I’m seeing intermittent 400 INVALID_ARGUMENT errors when passing YouTube URLs as video input to gemini-2.5-flash via Vertex AI (Python SDK, us-central1). The error is transient — the exact same request succeeds on retry — but the API returns it as a 400.
Error response:
{“error”: {“code”: 400, “message”: “Request contains an invalid argument.”, “status”: “INVALID_ARGUMENT”}}
REPRODUCTION — 100 identical requests, same video, same prompt:
I tested a single public YouTube video with 100 generate_content calls using two Part construction patterns. The request payload never changes between attempts.
Pattern A (FileData + VideoMetadata):
part = types.Part(
file_data=types.FileData(file_uri=url, mime_type=“video/mp4”),
video_metadata=types.VideoMetadata(start_offset=“0s”, end_offset=“30s”)
)
Pattern B (from_uri + VideoMetadata):
part = types.Part.from_uri(file_uri=url, mime_type=“video/mp4”)

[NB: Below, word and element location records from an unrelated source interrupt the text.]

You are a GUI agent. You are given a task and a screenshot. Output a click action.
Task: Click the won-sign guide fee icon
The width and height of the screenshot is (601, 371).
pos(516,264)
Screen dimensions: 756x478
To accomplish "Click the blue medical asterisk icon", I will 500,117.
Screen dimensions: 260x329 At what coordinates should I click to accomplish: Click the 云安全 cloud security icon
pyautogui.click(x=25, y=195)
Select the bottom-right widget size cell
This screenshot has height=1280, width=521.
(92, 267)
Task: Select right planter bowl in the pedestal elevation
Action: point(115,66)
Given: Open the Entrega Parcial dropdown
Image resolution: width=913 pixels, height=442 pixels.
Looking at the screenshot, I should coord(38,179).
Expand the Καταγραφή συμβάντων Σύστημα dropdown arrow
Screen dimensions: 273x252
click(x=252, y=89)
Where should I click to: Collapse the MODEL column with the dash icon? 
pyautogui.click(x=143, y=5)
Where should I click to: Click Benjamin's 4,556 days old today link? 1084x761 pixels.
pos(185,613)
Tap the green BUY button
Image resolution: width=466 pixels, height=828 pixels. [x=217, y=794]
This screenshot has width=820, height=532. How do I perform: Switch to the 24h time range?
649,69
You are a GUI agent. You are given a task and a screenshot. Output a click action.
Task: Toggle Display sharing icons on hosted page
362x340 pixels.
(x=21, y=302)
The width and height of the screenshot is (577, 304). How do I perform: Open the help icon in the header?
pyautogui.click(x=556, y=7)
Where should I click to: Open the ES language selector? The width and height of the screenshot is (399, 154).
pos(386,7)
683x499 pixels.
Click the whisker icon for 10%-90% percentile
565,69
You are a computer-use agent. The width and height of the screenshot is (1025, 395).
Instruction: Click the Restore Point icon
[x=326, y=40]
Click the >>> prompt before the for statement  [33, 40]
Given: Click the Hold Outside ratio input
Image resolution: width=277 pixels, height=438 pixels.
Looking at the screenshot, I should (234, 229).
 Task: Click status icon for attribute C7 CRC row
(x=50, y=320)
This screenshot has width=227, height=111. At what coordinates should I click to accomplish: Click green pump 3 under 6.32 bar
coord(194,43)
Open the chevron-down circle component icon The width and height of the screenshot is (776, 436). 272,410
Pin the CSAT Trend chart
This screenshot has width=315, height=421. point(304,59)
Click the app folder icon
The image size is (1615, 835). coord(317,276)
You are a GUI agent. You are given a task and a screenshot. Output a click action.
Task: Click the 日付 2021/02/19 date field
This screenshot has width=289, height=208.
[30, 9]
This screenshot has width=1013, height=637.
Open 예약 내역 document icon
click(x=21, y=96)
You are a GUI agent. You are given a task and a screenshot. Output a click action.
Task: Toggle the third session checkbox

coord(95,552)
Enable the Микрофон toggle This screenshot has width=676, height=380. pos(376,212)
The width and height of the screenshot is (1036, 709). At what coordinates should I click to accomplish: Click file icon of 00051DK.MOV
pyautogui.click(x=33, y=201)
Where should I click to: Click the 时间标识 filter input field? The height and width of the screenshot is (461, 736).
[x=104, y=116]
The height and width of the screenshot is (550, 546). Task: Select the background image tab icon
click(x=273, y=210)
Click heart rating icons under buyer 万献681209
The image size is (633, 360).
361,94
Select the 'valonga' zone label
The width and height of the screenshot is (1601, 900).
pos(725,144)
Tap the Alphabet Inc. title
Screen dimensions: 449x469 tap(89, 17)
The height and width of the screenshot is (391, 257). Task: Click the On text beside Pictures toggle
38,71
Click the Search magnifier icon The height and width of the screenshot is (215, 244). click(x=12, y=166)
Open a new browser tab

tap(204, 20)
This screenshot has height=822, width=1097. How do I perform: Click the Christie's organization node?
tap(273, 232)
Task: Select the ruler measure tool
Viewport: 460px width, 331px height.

part.video_metadata = types.VideoMetadata(start_offset=“0s”, end_offset=“30s”)
Pattern A (FileData + VideoMetadata): 91 OK, 6 FAIL_400, 2 FAIL_504, 1 timeout
Pattern B (from_uri + VideoMetadata): 95 OK, 3 FAIL_400, 2 timeouts
The 400s are scattered randomly (attempts 11, 15, 31, 59, 82, 88). I also ran a broader test across 95 distinct public YouTube videos and saw the same — videos that 400 on one attempt succeed on the next.
WHY THIS SHOULD NOT BE A 400:
-
The request is valid. The exact same bytes succeed 94-97% of the time. A 400 means “your request is malformed” — mine isn’t, it works on retry.
-
400 is non-retryable by convention. Every HTTP client, retry framework, and circuit breaker treats 400 as permanent. The google-genai SDK’s own retry logic skips it too.
-
It causes silent data loss. I process thousands of YouTube videos daily and was losing ~3-6% to an error that would’ve succeeded on a second attempt. I’ve had to add a workaround that special-cases this specific 400 as retryable.
-
Other transient Gemini errors use correct codes. Rate limits return 429, overload returns 503, timeouts return 504. This 400 is the odd one out.
ASK
Could this return 503 (or a different retryable status) when the failure is server-side during YouTube video ingestion? I have CSV results across 95 videos with metadata (duration, region, definition) showing no correlation between video properties and failure rate — happy to share.